▶ **TRY IT**: Beneath this line are entries. Copy the range from the line with "This screenshot has width=814, height=544." to the line with "You are a computer-use agent.", ends included, exactly; leave pictures out.

Stored data entries
---------------

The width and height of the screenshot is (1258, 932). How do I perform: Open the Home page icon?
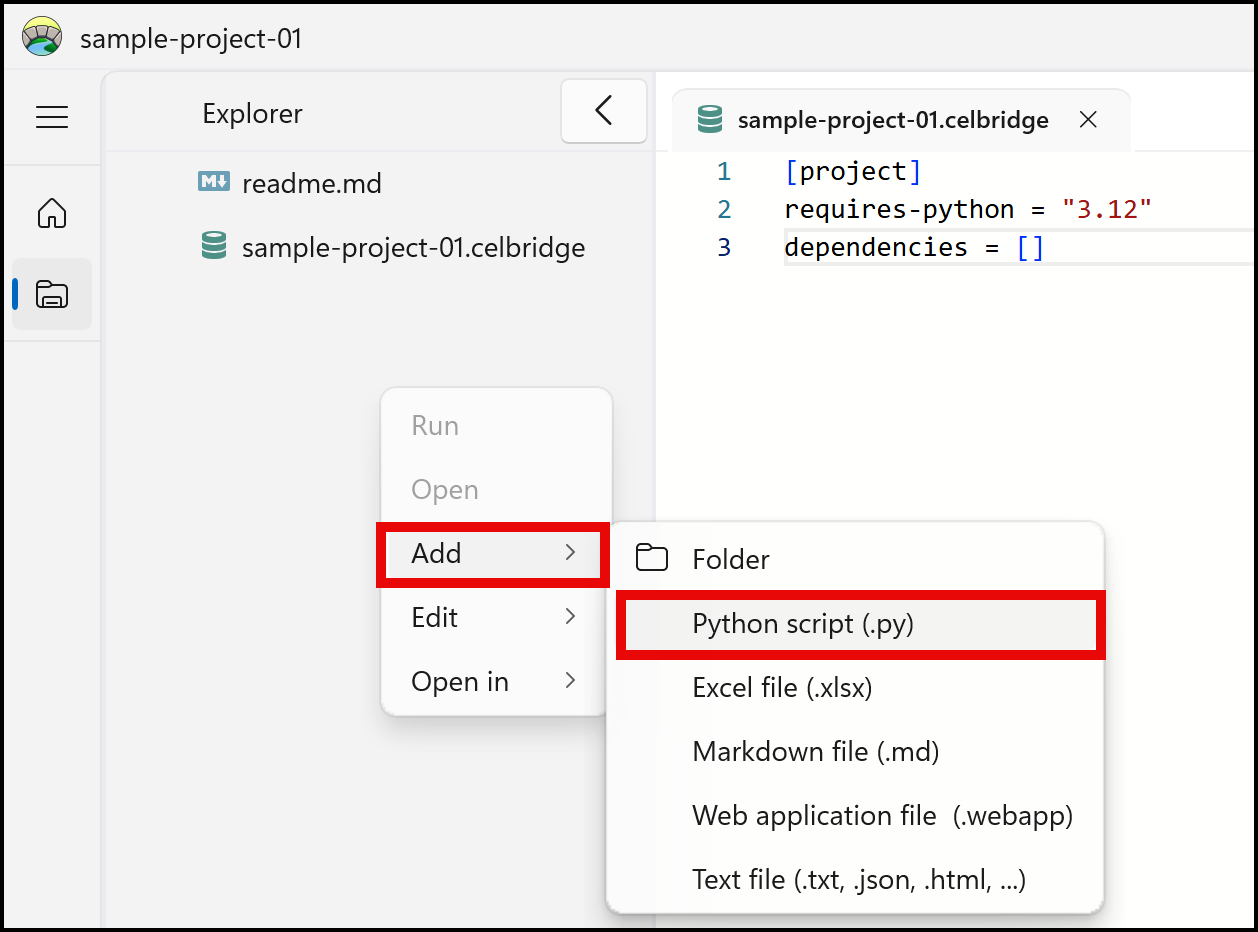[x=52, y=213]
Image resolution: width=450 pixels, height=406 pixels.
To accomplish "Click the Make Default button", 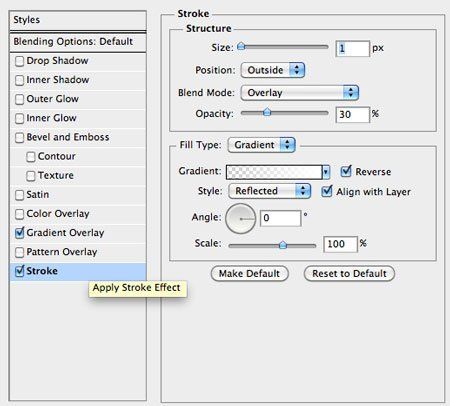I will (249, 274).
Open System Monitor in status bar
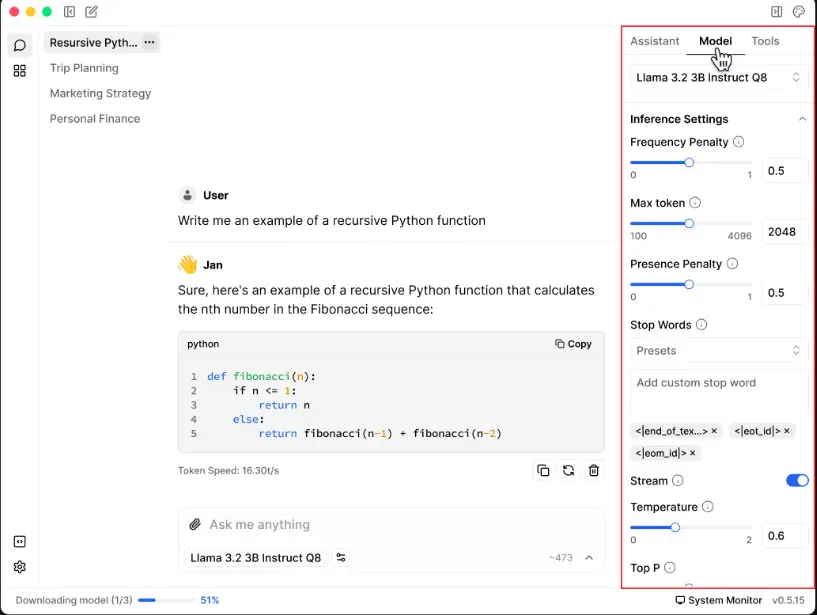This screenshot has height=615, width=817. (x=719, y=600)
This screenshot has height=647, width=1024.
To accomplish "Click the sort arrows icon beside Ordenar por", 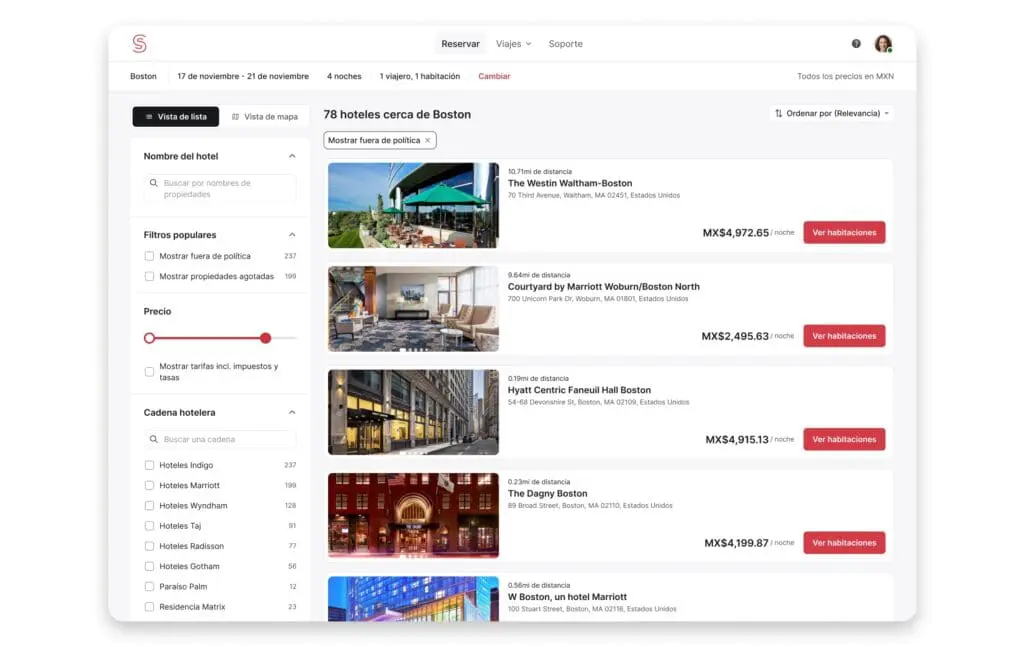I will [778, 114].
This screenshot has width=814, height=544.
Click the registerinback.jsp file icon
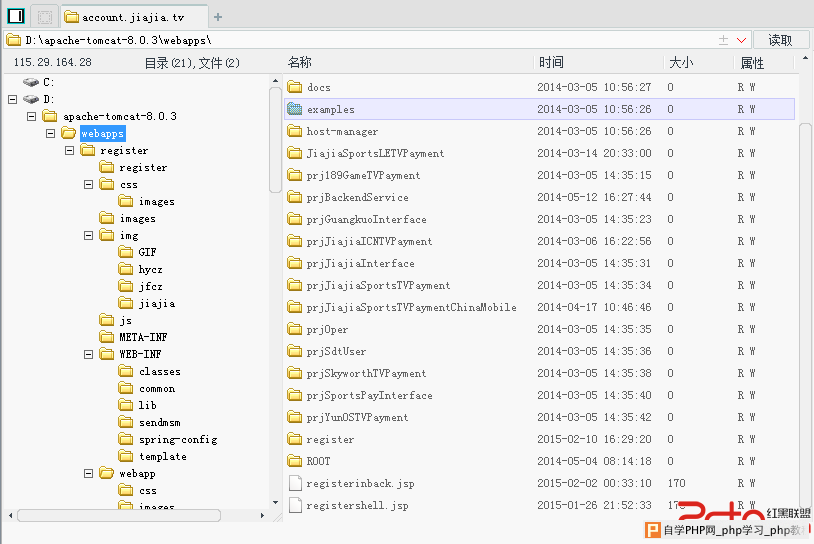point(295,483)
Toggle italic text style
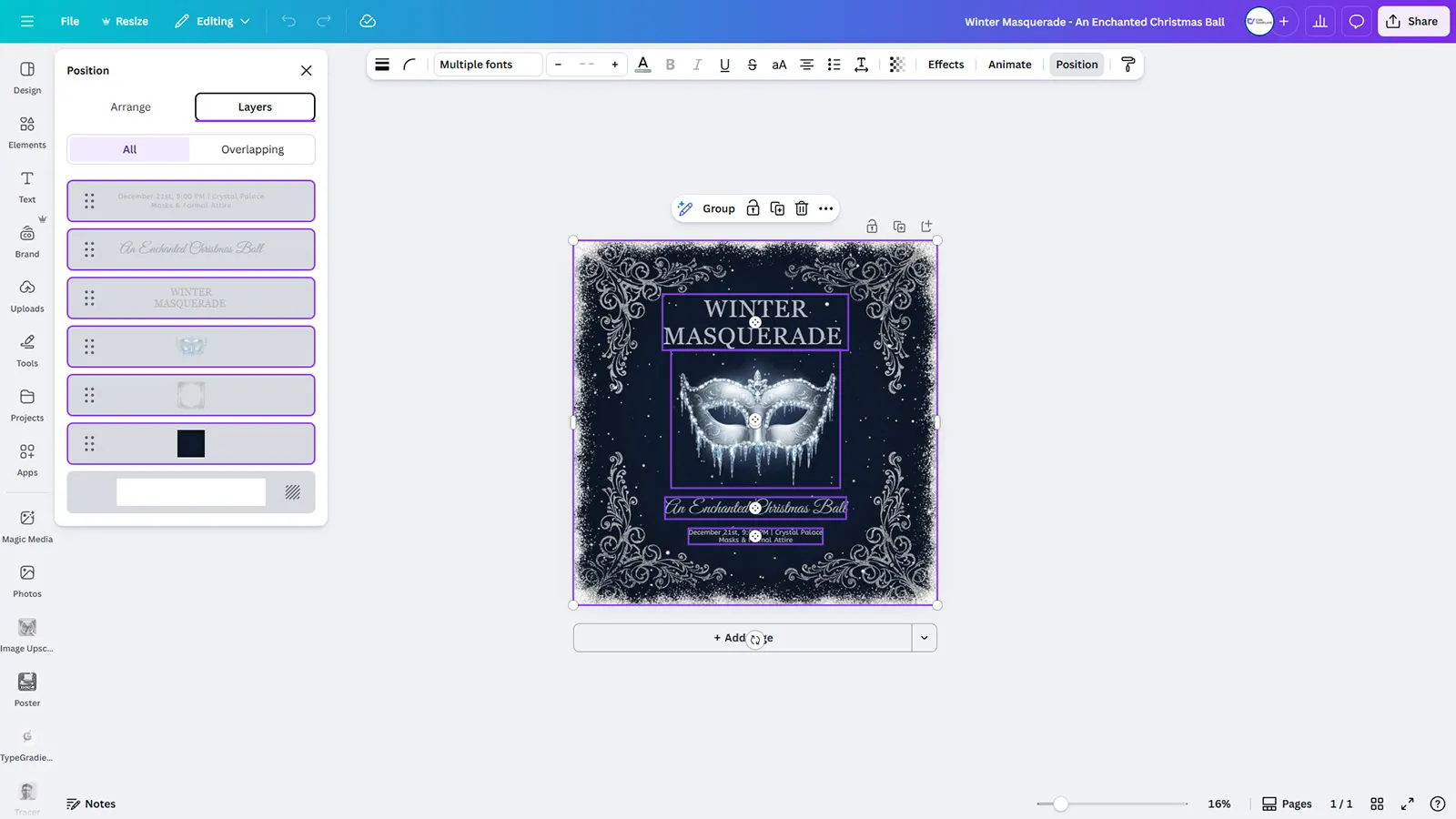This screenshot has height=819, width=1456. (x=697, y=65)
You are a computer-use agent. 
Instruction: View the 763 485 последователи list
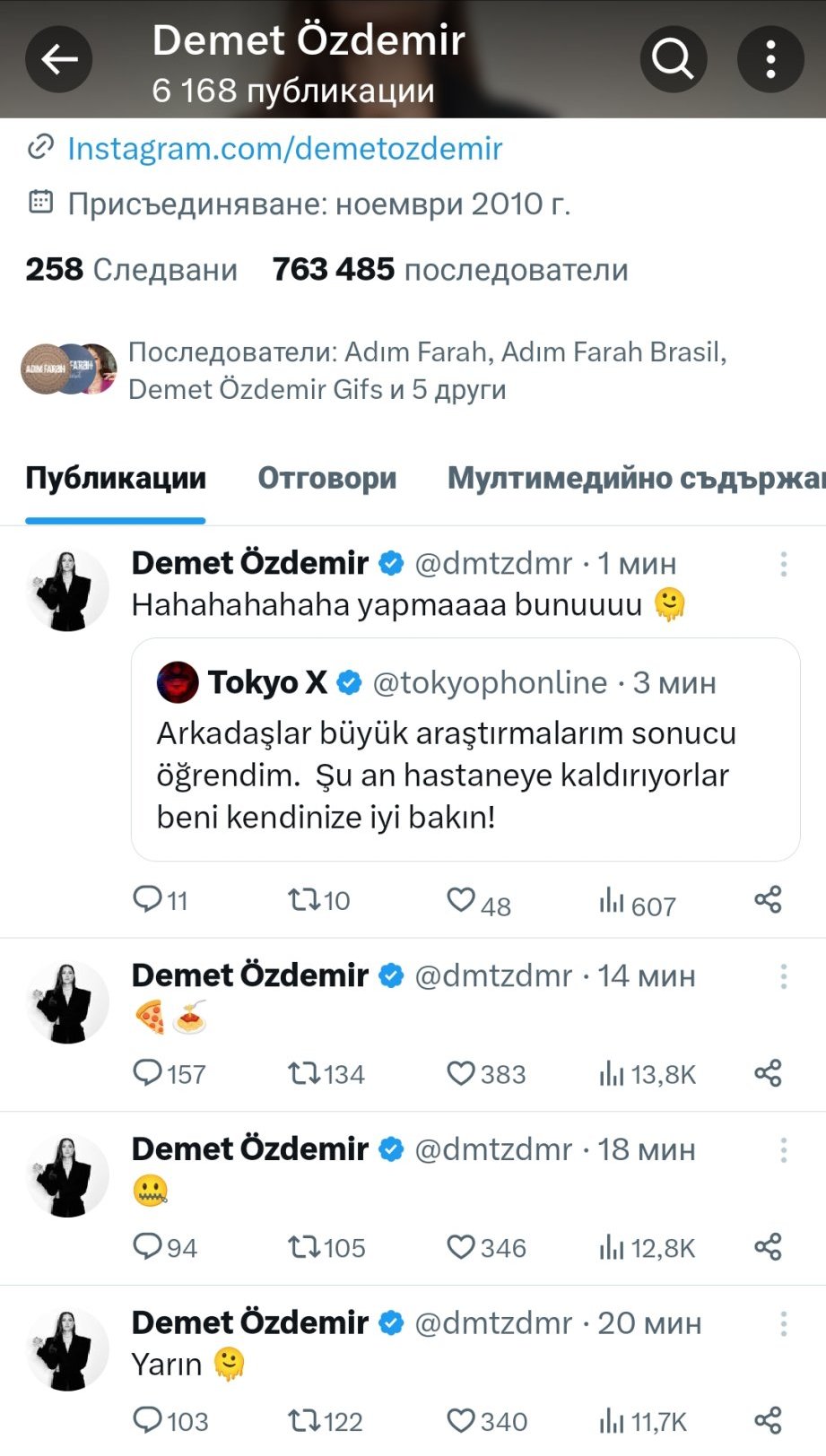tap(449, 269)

---------------

▶ **SOLUTION TO THIS PROBLEM**:
This screenshot has width=814, height=544.
Click the registerinback.jsp file icon
point(295,483)
Toggle italic text style
This screenshot has height=819, width=1456. (x=697, y=65)
You are a computer-use agent. 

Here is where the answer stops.